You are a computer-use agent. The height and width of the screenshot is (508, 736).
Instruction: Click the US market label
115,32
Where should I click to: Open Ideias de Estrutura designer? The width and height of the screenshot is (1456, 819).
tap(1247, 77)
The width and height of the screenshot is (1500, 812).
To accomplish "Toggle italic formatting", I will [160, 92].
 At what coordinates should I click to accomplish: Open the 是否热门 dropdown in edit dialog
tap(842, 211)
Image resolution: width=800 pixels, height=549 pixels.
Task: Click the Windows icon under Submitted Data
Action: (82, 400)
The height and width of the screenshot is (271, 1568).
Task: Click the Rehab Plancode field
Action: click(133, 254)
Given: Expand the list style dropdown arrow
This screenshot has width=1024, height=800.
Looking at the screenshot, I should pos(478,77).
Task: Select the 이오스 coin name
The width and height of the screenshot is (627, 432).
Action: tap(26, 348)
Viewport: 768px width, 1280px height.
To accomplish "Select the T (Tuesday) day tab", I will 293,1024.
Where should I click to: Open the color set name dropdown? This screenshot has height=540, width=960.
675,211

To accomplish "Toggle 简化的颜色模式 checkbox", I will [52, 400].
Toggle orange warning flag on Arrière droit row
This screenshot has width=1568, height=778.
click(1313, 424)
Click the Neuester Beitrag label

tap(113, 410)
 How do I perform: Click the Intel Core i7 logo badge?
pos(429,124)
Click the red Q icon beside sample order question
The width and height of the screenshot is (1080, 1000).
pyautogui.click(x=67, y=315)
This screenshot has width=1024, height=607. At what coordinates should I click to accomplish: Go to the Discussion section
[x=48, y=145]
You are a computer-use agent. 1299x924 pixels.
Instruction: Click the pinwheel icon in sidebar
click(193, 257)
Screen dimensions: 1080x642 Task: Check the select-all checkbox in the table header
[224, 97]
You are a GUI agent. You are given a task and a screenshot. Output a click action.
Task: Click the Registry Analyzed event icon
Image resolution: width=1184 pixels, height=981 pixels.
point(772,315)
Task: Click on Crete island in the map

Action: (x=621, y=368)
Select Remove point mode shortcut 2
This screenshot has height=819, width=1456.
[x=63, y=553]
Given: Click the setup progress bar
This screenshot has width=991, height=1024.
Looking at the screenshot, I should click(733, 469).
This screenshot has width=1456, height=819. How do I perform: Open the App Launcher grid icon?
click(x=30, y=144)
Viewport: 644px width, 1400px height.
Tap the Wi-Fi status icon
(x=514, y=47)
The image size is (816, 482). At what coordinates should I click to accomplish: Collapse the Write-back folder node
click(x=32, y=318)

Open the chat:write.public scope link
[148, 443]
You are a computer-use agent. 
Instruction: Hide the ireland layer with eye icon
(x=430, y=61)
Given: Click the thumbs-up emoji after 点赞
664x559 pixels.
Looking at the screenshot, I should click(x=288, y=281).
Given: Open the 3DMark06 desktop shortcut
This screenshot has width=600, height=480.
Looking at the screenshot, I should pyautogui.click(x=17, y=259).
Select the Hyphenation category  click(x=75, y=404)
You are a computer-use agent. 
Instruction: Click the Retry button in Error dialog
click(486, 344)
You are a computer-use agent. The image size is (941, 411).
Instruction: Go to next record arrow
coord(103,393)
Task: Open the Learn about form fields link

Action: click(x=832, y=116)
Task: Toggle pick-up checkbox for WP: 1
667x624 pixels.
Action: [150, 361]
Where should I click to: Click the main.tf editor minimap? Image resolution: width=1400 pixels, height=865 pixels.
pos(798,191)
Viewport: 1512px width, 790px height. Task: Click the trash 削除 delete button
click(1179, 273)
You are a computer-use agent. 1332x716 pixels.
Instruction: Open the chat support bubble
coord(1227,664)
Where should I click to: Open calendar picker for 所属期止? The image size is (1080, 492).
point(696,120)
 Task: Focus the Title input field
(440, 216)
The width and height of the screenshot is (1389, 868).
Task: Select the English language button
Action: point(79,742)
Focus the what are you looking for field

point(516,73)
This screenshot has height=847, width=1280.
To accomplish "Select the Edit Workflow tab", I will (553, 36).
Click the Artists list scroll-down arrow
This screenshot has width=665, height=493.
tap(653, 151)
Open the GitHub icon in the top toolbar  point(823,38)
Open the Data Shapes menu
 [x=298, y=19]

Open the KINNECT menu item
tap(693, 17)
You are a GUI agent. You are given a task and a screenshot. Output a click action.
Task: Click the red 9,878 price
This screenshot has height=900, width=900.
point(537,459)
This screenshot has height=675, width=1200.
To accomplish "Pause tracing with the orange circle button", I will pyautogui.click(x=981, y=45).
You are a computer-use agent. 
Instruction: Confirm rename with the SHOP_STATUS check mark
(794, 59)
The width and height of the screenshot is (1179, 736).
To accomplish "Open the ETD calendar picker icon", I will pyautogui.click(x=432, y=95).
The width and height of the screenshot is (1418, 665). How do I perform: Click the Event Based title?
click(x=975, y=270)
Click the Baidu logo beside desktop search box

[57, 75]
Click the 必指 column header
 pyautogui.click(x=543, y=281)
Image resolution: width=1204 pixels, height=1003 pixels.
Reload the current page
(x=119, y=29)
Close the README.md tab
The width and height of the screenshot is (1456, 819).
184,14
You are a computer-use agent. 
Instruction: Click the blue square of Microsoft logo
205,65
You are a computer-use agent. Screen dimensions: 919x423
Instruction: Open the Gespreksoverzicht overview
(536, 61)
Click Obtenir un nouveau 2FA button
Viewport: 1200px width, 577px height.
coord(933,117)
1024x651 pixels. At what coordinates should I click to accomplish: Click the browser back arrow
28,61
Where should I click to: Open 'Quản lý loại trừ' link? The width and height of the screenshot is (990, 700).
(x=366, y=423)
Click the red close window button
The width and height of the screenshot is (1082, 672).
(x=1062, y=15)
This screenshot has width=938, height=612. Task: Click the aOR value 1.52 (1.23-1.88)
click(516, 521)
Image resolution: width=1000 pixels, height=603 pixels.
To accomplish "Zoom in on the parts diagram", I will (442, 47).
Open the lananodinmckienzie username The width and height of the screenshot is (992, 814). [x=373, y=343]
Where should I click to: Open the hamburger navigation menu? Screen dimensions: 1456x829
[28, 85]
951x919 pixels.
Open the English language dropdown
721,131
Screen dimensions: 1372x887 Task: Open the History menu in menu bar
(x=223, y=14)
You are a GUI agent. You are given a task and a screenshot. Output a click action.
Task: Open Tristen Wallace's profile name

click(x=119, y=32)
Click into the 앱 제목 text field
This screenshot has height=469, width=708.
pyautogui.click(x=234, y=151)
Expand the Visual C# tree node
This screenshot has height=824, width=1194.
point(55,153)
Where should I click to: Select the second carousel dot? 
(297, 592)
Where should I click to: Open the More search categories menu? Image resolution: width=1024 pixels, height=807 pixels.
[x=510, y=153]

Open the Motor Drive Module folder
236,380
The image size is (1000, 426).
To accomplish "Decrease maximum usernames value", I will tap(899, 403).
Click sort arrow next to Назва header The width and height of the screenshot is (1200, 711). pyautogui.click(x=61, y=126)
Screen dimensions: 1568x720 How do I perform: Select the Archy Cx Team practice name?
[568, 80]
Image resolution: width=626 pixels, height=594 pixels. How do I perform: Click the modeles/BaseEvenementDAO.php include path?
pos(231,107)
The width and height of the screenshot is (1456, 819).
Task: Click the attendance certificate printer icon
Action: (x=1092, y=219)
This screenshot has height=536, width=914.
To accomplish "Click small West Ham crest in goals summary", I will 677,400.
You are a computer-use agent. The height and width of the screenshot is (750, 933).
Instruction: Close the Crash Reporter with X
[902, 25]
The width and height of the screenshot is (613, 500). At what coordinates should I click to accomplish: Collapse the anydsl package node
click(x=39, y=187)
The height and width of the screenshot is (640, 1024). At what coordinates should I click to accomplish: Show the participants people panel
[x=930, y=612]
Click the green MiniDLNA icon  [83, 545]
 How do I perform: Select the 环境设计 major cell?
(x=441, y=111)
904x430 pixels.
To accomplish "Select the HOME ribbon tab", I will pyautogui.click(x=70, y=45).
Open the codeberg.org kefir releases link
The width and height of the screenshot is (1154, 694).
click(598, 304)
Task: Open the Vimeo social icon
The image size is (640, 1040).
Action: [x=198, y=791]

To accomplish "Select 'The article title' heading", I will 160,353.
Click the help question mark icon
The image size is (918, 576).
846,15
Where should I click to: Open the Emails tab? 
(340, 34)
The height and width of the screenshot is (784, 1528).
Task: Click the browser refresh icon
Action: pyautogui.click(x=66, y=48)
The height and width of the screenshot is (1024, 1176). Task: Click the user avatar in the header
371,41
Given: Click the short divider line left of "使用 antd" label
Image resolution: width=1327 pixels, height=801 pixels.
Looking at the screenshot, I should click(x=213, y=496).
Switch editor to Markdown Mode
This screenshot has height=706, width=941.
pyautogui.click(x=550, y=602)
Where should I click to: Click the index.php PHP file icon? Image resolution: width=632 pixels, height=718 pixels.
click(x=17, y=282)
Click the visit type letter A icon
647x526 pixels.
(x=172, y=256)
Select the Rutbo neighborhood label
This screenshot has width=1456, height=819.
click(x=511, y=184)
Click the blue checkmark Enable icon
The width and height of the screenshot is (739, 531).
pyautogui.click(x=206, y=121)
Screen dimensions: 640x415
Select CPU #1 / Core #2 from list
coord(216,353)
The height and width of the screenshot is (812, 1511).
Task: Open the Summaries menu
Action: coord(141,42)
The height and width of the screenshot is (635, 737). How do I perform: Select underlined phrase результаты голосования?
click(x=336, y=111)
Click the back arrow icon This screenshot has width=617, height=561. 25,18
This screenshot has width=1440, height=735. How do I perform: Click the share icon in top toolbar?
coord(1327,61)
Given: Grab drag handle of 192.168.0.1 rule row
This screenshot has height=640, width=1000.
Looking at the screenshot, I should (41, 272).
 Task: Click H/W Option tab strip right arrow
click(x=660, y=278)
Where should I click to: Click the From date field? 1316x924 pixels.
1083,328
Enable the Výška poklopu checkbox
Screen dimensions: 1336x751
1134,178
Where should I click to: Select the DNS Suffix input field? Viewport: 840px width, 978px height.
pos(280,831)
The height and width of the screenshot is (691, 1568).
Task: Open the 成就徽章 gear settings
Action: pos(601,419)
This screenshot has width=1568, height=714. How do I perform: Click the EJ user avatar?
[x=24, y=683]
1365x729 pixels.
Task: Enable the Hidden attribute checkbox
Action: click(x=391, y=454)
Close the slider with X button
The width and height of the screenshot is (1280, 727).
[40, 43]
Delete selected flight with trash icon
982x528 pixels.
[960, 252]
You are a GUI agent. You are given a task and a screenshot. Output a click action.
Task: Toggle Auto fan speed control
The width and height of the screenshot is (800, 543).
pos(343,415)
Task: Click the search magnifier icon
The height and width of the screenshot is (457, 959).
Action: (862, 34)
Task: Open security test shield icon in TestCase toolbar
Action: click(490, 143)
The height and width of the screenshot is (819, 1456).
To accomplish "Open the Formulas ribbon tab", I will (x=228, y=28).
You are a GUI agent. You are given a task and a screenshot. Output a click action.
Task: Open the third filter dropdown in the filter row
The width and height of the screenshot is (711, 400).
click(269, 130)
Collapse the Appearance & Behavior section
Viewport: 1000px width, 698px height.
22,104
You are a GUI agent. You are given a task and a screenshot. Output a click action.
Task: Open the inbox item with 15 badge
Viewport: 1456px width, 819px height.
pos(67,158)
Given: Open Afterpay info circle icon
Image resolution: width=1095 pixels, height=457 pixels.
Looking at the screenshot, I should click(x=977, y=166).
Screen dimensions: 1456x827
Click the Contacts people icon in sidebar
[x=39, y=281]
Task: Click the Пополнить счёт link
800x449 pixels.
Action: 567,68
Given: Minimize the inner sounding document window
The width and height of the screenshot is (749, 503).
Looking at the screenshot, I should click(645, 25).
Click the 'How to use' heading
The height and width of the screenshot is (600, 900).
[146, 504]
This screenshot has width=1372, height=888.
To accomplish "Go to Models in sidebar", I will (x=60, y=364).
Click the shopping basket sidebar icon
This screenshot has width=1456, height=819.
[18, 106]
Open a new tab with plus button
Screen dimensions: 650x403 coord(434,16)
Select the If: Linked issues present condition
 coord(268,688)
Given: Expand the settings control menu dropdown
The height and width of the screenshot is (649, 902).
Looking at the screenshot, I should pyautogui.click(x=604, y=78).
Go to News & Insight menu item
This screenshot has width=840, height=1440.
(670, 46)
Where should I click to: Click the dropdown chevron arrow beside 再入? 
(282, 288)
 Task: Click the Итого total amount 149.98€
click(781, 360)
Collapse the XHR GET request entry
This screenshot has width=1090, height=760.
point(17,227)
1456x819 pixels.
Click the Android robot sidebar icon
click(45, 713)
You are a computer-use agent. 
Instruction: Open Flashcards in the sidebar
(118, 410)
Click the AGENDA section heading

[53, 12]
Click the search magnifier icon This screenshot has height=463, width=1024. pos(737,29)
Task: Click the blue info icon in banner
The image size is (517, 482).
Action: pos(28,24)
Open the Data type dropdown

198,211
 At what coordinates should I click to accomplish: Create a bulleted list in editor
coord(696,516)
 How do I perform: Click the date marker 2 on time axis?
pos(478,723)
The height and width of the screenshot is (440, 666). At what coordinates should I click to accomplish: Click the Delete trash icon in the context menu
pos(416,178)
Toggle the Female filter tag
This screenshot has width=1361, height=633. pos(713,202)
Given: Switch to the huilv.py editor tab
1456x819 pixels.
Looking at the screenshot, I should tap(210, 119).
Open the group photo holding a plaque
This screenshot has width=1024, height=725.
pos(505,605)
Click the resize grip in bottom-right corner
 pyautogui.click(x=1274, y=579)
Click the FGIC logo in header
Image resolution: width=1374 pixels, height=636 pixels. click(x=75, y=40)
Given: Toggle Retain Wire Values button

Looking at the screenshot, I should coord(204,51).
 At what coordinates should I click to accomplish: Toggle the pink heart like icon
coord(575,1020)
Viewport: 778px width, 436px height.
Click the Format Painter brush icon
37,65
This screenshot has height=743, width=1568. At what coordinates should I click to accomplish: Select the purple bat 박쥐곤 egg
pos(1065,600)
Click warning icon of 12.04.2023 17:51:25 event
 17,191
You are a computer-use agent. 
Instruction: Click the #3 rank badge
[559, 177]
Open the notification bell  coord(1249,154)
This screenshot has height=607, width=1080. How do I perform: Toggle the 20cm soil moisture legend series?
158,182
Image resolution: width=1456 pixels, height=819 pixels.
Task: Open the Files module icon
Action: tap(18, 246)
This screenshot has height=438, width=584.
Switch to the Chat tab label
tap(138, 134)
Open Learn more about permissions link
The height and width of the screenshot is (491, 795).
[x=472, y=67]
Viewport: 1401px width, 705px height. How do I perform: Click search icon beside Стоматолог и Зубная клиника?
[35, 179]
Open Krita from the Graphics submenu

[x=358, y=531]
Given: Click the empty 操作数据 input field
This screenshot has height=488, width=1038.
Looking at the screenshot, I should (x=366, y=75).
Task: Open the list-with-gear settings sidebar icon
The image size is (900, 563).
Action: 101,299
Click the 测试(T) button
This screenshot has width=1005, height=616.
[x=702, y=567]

▸ TASK DIRECTIONS:
Swap "US market label" for "US market badge" in the records from their start through the line containing "tap(1247, 77)", and give those lines again with nothing else changed.

▸ SOLUTION FOR THIS TASK:
You are a computer-use agent. The height and width of the screenshot is (508, 736).
Instruction: Click the US market badge
115,32
Where should I click to: Open Ideias de Estrutura designer? The width and height of the screenshot is (1456, 819).
tap(1247, 77)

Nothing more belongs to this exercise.